2. A Constituição Federal brasileira de 1988 e os direitos indígenas.

A atual Constituição brasileira é uma das mais avançadas da América Latina em termos de direitos indígenas1, ao lado das constituições da Argentina, Bolívia, Colômbia, Equador, Guatemala, México, Nicarágua, Panamá, Paraguai, Peru e Venezuela. Fazem algum tipo de referência a direitos indígenas também as constituições de Costa Rica, El Salvador, Guiana e Honduras. São omissas as Constituições de Belize, Chile, Guiana Francesa, Suriname e Uruguai.
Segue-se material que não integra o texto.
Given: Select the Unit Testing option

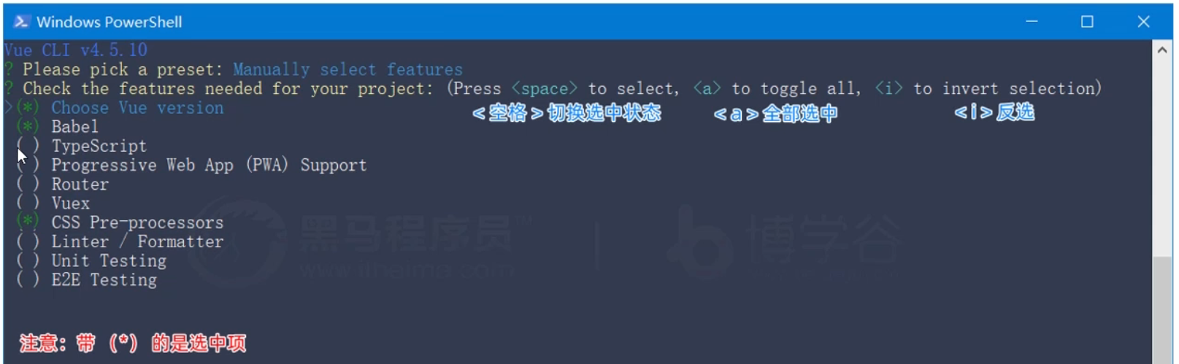Looking at the screenshot, I should (109, 260).
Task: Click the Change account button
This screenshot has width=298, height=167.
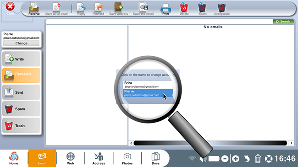Action: 21,43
Sem dúvida a Constituição atual, dentre todas que fizeram parte da história constitucional brasileira, foi a que mais se comoveu com a questão indígena, o que resultou em uma longa disciplina jurídica do tema, a qual constitui o que se pode denominar direito constitucional indigenista brasileiro atual2: manteve as terras tradicionalmente ocupadas pelos índios no domínio da União (art. 20, XI) e a competência privativa desta para legislar sobre populações indígenas (art. 22, XIV); estabeleceu a competência exclusiva do Congresso Nacional para autorizar, em terras indígenas, a exploração e o aproveitamento de recursos hídricos e a pesquisa e lavra de riquezas minerais (art. 49, XVI); determinou a competência da Justiça Federal para processar e julgar a disputa sobre direitos indígenas (art. 109, XI); conferiu ao Ministério Público a função institucional de defender judicialmente os direitos e interesses das populações indígenas (art.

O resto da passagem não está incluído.